Tampa Bay's shallow waters, sea grass beds, mud flats, and surrounding mangrove-dominated wetlands provide habitat for a wide variety of wildlife. More than 200 species of fish are found in the waters of the bay, along with bottlenose dolphins and manatees, plus many types of marine invertebrates including oysters, scallops, clams, shrimp and crab. More than two dozen species of birds, including brown pelicans, several types of heron and egret, Roseate spoonbills, cormorants, and laughing gulls make their year-round home along its shores and small islands, with several other migratory species joining them in the winter. The cooler months is when warm-water outfalls from power plants bordering the bay draw one out of every six manatees, an endangered species, to the area.
Tampa Bay has been designated an "Estuary of National Significance" by the United States Environmental Protection Agency. Two National Wildlife Refuges are located in Tampa Bay: Pinellas National Wildlife Refuge and the refuge on Egmont Key. Most of the islands (including several man-made islands built from dredge spoil) and sandbars are off-limits to the public, due to their fragile ecology and their use as nesting sites by many species of birds. The Tampa Bay Estuary Program keeps watch over the Bay's health.
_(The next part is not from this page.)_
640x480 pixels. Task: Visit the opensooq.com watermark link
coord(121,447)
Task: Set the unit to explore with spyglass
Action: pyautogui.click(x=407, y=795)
Humans have lived in the area for millennia, possibly as long as 12,000 to 14,000 years. The first local people to fully adapt to a sea-side lifestyle were the Manasota culture, who lived on the shores of Tampa Bay beginning around 5,000 - 6,000 years ago. They were ancestors to the Weeden Island culture. Approximately 1,100 years ago, the Tocobaga developed near present-day Safety Harbor along Old Tampa Bay. These were the people living in the area at the time of first contact with Europeans.
Spanish maps dated as early as 1584 identifies Tampa Bay as Baya de Spirito Santo ("Bay of the Holy Spirit"). A map dated 1695 identifies the area as Bahia Tampa. Later maps dated 1794 and 1800 show the bay divided with three different names, Tampa Bay, Hillsboro Bay and the overall name of Bay of Spiritu(o) Santo.
The United States acquired Florida from Spain in 1819. The name Spirito Santo seems to have disappeared from maps of the region in favor of "Tampa Bay" (sometimes divided into Tampa and Hillsboro Bays) soon after the US established Fort Brooke at the mouth of the Hillsborough River in 1824.
For the next 100 years, many new communities were founded around the bay. Fort Brooke begat Tampa on the northeast shores, Fort Harrison begat Clearwater on the west, the trading post of "Braden's Town" developed into Bradenton on the south, and St. Petersburg grew quickly after its founding in the late 19th century. By 2000, the region surrounding Tampa Bay had more than 2.5 million residents.
Environmental decline and recovery
Tampa Bay was once teeming with fish and wildlife. The Tocobaga lived almost entirely from mullet, shellfish, sea turtles, manatees, crabs, and other bounties harvested form the sea. After Tampa had been incorporated for several decades, visitors still reported schools of mullet swimming in such numbers that they "impeded the passage of boats."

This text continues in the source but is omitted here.